Gilmar Mendes decide manter Queiroz e Márcia em prisão domiciliar

Ministro do STF lançou dúvidas se ex-assessor de Flávio Bolsonaro teria influência em grupos de milícias e no meio político.

Da redação, Estadão Conteúdo,
Fellipe Sampaio/SCO/STF
Ministro Gilmar Mendes lançou dúvidas sobre a contemporaneidade dos fatos investigados sobre Fabrício Queiroz e esposa.

O ministro Gilmar Mendes, do Supremo Tribunal Federal, decidiu na noite desta sexta-feira (14) devolver o ex-assessor Fabrício Queiroz e de sua mulher, Márcia Aguiar, para a prisão domiciliar. Em uma decisão de 27 páginas, Gilmar lançou dúvidas sobre a contemporaneidade dos fatos investigados e se Queiroz teria influência em grupos de milícias e no meio político.

“É assente na jurisprudência que fatos antigos não autorizam a prisão preventiva”, observou o ministro. “Soma-se ainda a todas essas circunstâncias o grave quadro de saúde do paciente que deve ser compreendido dentro de um contexto de crise de saúde que afeta fortemente o sistema prisional. Conclui-se que o paciente possui frágil quadro de saúde, o que suscita a possibilidade de conversão de sua prisão preventiva em domiciliar”, concluiu.

Gilmar observou ainda que o casal adotou uma estratégia de se manter distante dos olhares da mídia e da repercussão política, mas que não representaria uma fuga da Justiça. “Embora a atuação nesse sentido pareça reprovável em si, ela não se revela antijurídica, dada a fase de apuração de investigações e a inexistência de medidas de restritivas de liberdade anteriores à decretação da prisão preventiva. Reitere-se que, durante as investigações, não foi decretada qualquer medida cautelar de restrição de liberdade em face de Fabrício Queiroz ou de quaisquer outros dos coinvestigados”, disse Gilmar.

Queiroz foi inicialmente detido em 18 de junho na casa de Frederick Wassef, então advogado do senador Flávio Bolsonaro (Republicanos-RJ), em Atibaia (SP). O ex-assessor é suspeito de operar um esquema de “rachadinhas” – apropriação de salários de funcionários – no antigo gabinete de Flávio na Assembleia Legislativa do Rio (Alerj).
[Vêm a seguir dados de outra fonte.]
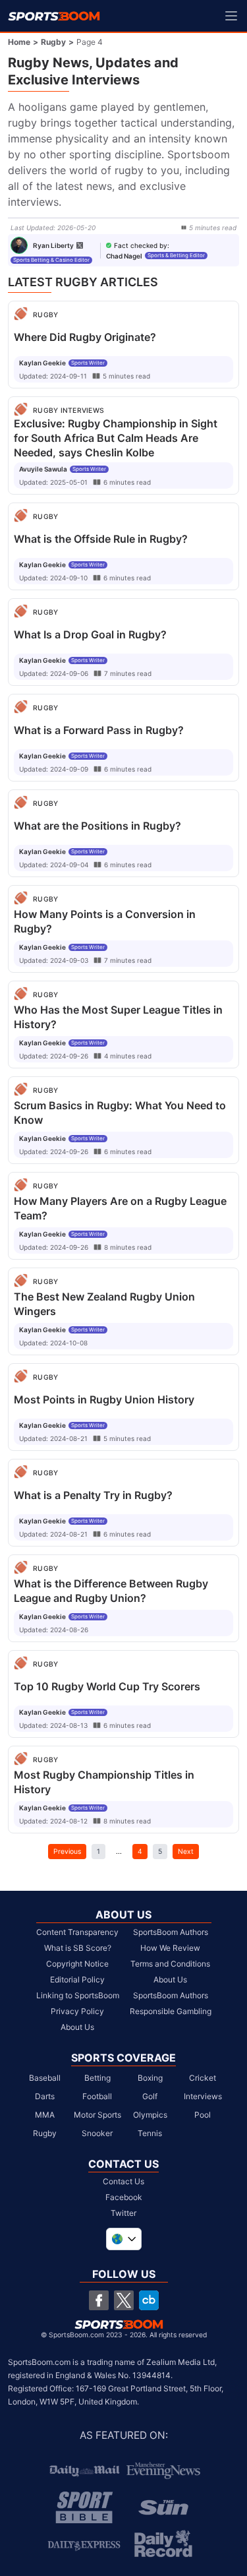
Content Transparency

O nome de Queiroz veio à tona em dezembro de 2018, quando o Estadão revelou que ele fez movimentações financeiras ‘atípicas’.

Menos de um mês após Queiroz ser preso, o presidente do STJ, João Otávio de Noronha, aceitou, no dia 9 de julho, um pedido da defesa do ex-assessor. No habeas corpus, os advogados de Queiroz pediram a conversão da prisão preventiva em domiciliar. Como argumento, citaram o estado de saúde do ex-assessor e o contexto de pandemia, além de criticarem fundamentos da medida autorizada pela Justiça.

Na ocasião, Noronha estendeu a prisão domiciliar para Márcia, que estava foragida. “Por se presumir que sua presença ao lado dele (Queiroz) seja recomendável para lhe dispensar as atenções necessárias”, argumentou o presidente do STJ. O presidente do STJ decidiu sobre o caso durante o plantão do Judiciário, sendo responsável pela análise de casos considerados urgentes.

A decisão de Noronha foi derrubada na última quinta-feira pelo relator do habeas corpus, Felix Fischer, que retornou às atividades do tribunal nesta semana. Ao derrubar a prisão domiciliar do casal, Fischer apontou que o casal já supostamente articulava e trabalhava “arduamente” para impedir a produção de provas ou até mesmo a destruição e adulteração delas nas investigações de um esquema de rachadinha. Na avaliação de Fischer, as manobras de Queiroz e Márcia para impedir a localização pela polícia “saltam aos olhos”.

Agora, com a decisão de Gilmar Mendes, a prisão domiciliar do casal foi restaurada.